== Segment start ==

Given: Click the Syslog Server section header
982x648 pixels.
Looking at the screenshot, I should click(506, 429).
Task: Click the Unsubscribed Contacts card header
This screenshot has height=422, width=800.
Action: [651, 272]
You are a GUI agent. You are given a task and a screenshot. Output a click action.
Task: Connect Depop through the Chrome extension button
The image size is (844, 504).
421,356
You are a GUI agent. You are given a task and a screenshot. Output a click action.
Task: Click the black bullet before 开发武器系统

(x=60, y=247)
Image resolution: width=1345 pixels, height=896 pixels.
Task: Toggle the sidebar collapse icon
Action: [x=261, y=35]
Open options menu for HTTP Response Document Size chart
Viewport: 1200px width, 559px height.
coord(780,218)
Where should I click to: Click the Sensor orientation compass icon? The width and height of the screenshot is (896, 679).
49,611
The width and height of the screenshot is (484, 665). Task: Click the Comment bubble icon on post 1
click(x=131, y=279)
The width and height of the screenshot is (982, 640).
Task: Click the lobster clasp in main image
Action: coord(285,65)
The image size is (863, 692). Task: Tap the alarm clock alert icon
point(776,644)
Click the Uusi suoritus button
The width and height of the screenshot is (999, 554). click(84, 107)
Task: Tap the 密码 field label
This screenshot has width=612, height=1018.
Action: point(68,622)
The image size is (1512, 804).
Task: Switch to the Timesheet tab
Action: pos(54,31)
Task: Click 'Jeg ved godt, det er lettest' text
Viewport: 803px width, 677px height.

== Segment end ==

Exercise prompt: All lines from the one that contains "This screenshot has width=612, height=1018." to the last line above must be given again exactly, with both included and nothing added.

Solution for this problem:
This screenshot has width=612, height=1018.
Action: point(68,622)
The image size is (1512, 804).
Task: Switch to the Timesheet tab
Action: pos(54,31)
Task: Click 'Jeg ved godt, det er lettest' text
Viewport: 803px width, 677px height.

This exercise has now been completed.